→ **Work instruction**
Scan the data below for the string "page". Copy every line where it appears.

** Opening Data excerpts block **

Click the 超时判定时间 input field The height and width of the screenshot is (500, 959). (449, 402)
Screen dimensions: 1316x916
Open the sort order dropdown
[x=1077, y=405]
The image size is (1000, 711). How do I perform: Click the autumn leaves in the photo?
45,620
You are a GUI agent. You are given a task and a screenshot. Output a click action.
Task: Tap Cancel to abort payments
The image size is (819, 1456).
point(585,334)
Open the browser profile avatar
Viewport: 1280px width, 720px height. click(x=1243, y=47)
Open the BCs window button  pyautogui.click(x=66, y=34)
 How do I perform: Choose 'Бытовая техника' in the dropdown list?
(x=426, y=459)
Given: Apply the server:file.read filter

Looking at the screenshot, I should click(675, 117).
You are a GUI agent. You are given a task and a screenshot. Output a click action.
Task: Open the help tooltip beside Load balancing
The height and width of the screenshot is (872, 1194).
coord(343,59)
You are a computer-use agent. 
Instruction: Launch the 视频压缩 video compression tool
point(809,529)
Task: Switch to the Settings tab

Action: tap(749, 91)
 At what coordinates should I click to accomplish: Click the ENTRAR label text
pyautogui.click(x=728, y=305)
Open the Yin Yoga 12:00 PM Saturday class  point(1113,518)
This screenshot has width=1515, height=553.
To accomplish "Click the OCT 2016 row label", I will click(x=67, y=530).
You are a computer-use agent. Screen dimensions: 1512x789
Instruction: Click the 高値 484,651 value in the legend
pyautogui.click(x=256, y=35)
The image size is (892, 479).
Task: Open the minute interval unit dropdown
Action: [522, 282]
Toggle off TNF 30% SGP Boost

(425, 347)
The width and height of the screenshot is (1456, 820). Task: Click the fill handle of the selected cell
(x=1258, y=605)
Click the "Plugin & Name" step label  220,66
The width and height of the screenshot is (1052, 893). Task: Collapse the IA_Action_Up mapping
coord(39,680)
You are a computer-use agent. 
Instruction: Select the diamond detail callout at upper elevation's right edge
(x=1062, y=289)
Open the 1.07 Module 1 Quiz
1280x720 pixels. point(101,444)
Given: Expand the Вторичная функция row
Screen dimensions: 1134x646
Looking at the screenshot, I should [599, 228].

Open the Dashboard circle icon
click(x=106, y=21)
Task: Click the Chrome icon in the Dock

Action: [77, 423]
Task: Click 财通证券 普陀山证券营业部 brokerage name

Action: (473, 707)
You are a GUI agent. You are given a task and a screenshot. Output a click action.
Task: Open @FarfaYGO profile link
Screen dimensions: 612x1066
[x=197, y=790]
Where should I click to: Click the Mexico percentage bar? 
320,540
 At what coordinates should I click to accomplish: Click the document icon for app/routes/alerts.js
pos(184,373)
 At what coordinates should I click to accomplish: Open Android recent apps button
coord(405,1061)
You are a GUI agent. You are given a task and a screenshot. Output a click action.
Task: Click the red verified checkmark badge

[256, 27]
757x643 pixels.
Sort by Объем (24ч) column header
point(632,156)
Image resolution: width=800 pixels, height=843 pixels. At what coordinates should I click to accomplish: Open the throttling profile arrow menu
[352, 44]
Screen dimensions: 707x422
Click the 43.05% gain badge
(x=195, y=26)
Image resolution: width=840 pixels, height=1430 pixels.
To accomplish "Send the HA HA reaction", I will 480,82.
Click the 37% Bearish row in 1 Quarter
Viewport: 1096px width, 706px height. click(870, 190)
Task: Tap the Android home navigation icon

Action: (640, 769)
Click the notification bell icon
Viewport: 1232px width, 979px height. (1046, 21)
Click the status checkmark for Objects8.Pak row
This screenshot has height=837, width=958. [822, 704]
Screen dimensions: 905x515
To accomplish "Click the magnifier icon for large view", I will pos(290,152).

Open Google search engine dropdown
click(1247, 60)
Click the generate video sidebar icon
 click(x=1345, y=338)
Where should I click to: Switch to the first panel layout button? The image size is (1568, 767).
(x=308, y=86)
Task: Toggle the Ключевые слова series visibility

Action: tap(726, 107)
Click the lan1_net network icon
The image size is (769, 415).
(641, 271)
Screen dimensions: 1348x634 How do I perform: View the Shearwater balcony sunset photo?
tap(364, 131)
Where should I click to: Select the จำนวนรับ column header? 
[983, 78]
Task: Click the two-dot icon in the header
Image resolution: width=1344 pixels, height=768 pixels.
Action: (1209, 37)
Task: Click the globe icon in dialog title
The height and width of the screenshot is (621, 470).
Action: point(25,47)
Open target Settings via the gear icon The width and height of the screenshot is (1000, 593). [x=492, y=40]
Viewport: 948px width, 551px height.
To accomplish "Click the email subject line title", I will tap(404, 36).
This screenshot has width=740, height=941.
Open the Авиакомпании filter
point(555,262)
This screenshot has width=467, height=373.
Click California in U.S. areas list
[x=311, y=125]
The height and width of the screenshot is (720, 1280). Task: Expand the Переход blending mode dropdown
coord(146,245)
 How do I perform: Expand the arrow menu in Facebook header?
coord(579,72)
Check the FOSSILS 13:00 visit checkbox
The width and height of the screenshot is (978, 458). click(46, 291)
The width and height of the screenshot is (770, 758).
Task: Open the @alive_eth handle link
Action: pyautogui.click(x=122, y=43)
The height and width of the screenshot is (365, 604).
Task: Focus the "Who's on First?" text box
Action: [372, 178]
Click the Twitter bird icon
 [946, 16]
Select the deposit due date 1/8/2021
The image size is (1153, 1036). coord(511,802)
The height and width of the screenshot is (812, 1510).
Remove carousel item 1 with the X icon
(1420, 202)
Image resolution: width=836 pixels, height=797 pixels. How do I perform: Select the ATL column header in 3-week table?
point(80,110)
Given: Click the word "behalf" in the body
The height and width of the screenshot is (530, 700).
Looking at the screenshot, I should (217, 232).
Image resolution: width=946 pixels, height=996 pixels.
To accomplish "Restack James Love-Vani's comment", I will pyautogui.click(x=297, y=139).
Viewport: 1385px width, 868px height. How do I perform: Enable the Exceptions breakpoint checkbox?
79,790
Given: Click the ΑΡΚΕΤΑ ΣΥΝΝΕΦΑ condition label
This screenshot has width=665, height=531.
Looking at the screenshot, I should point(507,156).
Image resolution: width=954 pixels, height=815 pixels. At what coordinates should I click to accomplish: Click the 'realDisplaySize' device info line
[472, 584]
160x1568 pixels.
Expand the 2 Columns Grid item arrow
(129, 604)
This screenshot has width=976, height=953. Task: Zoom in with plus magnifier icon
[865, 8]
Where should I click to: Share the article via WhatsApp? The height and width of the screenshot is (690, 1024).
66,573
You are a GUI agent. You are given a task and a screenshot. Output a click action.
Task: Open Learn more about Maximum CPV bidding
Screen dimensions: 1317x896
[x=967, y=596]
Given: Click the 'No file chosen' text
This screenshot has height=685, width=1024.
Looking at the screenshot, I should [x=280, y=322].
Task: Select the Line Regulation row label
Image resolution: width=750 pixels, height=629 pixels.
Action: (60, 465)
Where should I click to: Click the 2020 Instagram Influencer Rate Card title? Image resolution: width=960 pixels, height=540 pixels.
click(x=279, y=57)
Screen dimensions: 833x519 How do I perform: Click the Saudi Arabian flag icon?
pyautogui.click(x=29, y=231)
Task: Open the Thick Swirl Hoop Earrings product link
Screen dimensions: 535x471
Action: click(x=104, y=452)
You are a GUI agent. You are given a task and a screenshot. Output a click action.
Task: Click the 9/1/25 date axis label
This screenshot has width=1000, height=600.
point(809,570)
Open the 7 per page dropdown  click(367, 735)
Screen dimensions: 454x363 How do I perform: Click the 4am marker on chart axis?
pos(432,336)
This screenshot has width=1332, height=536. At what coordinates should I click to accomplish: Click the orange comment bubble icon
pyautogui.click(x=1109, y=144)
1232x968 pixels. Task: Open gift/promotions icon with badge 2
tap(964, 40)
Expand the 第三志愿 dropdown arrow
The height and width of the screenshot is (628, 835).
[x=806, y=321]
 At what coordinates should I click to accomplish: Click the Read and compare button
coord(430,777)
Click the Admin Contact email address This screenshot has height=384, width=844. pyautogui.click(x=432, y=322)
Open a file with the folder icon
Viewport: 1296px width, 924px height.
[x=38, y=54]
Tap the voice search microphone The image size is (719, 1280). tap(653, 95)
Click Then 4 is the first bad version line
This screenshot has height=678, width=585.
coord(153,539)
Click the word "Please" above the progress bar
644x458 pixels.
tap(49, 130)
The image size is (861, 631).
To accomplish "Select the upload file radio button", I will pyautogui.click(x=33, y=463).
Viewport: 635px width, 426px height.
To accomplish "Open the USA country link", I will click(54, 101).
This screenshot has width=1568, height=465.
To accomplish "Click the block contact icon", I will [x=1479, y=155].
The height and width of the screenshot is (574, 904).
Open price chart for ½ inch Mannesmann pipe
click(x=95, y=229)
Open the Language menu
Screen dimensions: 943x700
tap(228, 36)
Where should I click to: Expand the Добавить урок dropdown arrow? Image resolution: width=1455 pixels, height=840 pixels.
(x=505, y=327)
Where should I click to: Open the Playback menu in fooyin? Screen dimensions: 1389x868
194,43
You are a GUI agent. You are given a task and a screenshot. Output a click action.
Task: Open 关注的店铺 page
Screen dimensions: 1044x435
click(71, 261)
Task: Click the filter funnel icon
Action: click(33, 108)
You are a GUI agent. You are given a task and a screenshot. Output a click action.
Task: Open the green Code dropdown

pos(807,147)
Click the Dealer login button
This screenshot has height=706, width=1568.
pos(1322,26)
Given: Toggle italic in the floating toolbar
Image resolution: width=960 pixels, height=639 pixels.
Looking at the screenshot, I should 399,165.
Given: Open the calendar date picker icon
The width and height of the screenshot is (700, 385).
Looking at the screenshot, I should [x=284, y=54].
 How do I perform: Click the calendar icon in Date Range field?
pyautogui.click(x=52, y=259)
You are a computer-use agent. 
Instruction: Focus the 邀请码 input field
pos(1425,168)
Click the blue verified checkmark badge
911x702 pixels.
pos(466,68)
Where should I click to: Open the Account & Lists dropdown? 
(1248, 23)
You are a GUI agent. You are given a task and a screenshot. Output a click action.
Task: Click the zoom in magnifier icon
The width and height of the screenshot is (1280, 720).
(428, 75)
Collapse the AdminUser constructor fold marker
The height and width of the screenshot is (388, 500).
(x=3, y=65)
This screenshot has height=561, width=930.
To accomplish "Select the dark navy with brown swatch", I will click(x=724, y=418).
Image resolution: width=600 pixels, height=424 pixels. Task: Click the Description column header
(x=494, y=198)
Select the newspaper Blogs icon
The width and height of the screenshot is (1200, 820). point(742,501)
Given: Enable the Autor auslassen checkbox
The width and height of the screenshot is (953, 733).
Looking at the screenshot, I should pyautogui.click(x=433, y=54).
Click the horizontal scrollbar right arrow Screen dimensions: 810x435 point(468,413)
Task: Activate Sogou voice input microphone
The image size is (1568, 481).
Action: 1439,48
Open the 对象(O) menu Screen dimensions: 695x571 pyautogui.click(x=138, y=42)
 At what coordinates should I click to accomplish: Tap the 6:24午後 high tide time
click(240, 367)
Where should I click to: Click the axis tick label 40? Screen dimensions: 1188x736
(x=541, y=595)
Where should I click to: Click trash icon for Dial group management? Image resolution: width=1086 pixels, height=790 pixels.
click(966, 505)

** Closing Data excerpts block **

→ **Your solution**
Open the 7 per page dropdown  click(367, 735)
Task: Open 关注的店铺 page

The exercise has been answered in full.